If you're really concerned, consider opting out from these apps completely.
5. Disconnect your car from your home hub
Having your car connected to your smart home hub can have its perks. For instance, driving home on a winter's evening and being able to turn the heating on in your property from the driver's seat so it's nice and toasty when you walk through the front door.
However, experts have warned that some devices linked to home hubs - especially small devices in the house - have basic security systems that hackers can infiltrate and use to access other products, like your car, that are connected to the same hub device.
In an interview with This is Money, cyber-hack guru Tony Dyhouse, director of Trustworthy Software Initiative, warned: 'If there is a path from the car to a smart hub linked to a variety of devices, there is also a path in the opposite direction.
'That means there’s opportunity to hack any device within the entire network by using the signal as a portal.
'The more devices you add results in an exponential increase in risk. Ultimately, someone online could unlock your car doors and start the engine by hacking into your smart kettle.'
6. Wipe your data before you sell the car
If you are selling your connected car and don’t want to leave your data exposed, go to your car’s infotainment unit and look in the Settings menu for controls to erase your account and data.
It’s a bit like restoring a phone to factory settings. Check your manual if you can’t find it easily on the unit itself.
When you drive it to the dealer, don’t reconnect your smartphone to the car, as otherwise you’ll leave trace information that hasn’t been deleted.
7. Revoke access from your phone so data can't be accessed
Deleting the car’s app from your phone won’t be enough to remove your access. You need to break the link between you and the vehicle.
Again, you’ll need physical access to the infotainment system in order to trigger the master reset key.

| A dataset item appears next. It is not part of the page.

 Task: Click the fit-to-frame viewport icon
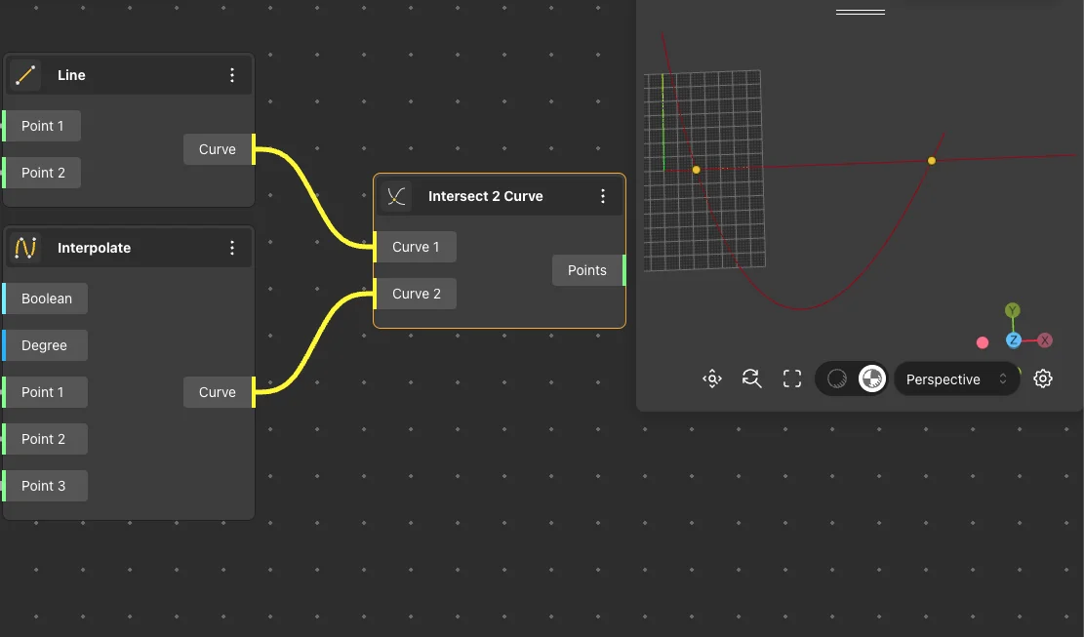(792, 378)
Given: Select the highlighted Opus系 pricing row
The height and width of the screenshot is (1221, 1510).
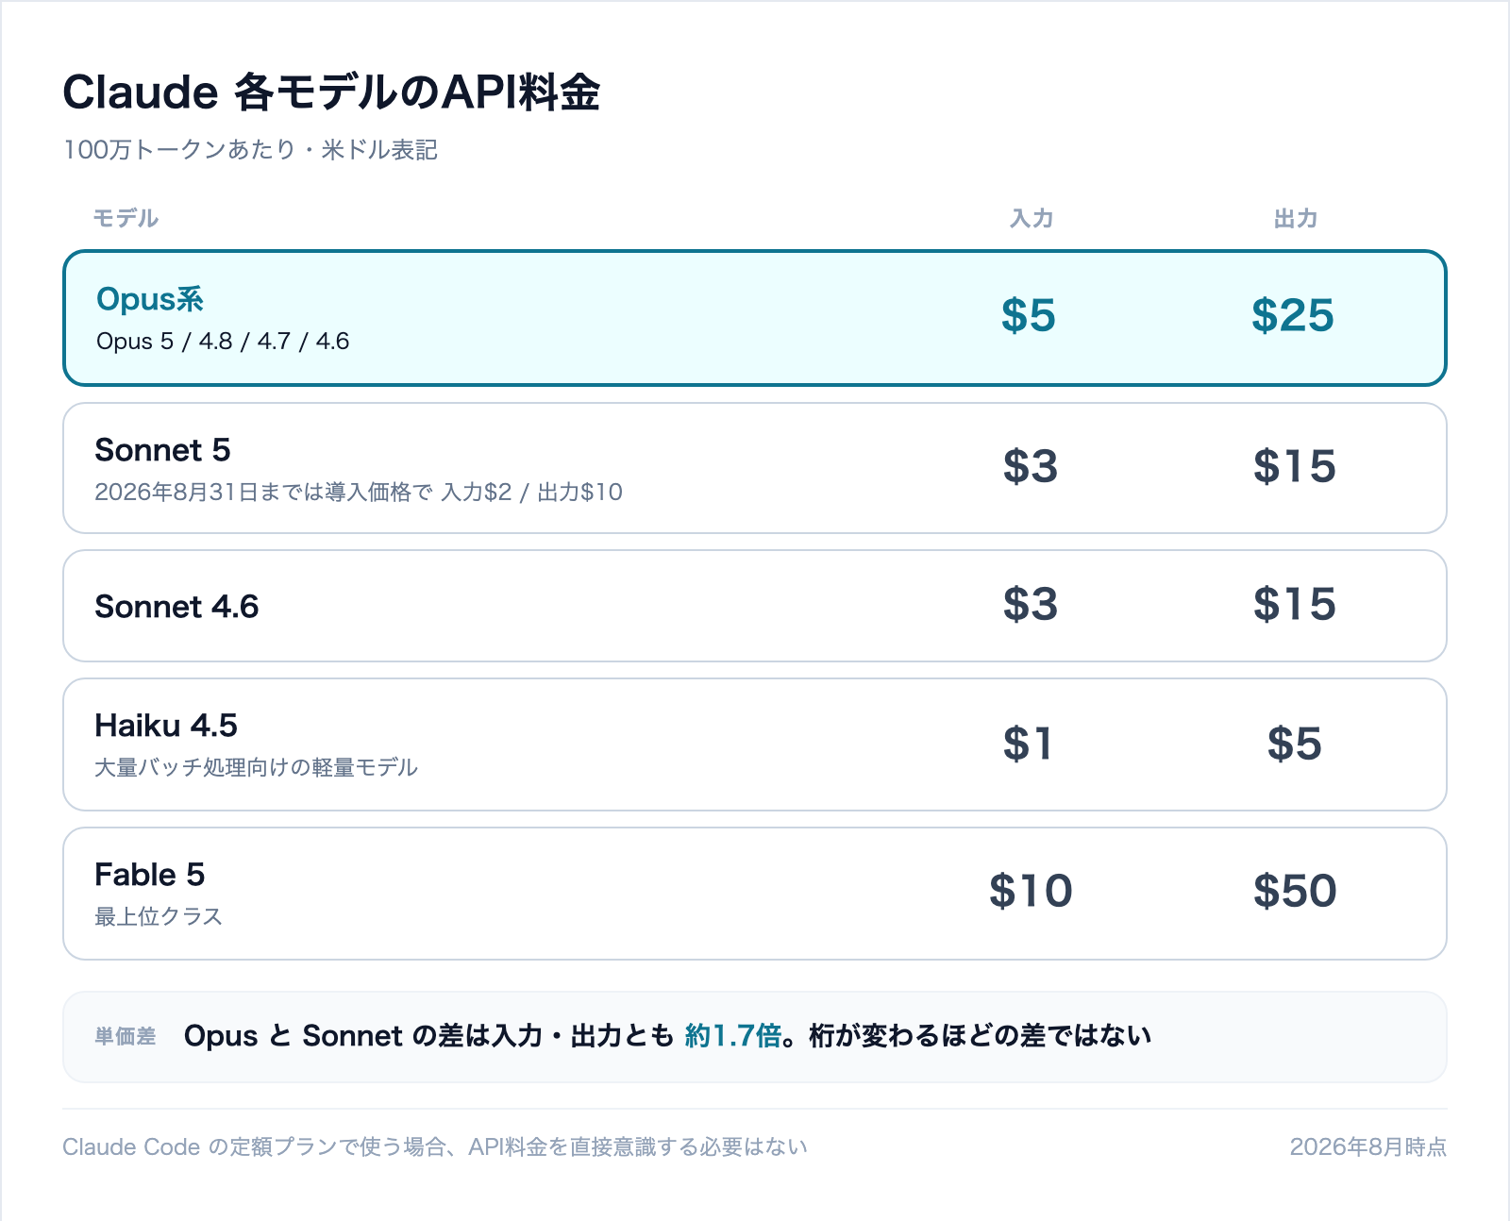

Follow the instructions on the unit or check the manual to ensure your access is completely revoked before you sell it to the new owner.
8. If you're buying a second-hand car, make sure it can't be tracked by the previous keeper
Just as you think about mileage, service history and state of repair when buying a used car, you should also think about data.
When buying a car second-hand from a dealer or private seller, ask for evidence that all data has been removed and access rights revoked.
Then you won’t have to worry that the previous owner can still track, unlock or even drive away with your new car.
9. Beware: Rental and Car Club vehicles could also be storing your information if you connect your phone
Chances are that you have plugged in your phone in a rental and seen data on people who’ve used it. So be wary of connecting your phone to a rental or a vehicle from a car club.
It’s better to just use the infotainment unit, or solely rely on your smartphone.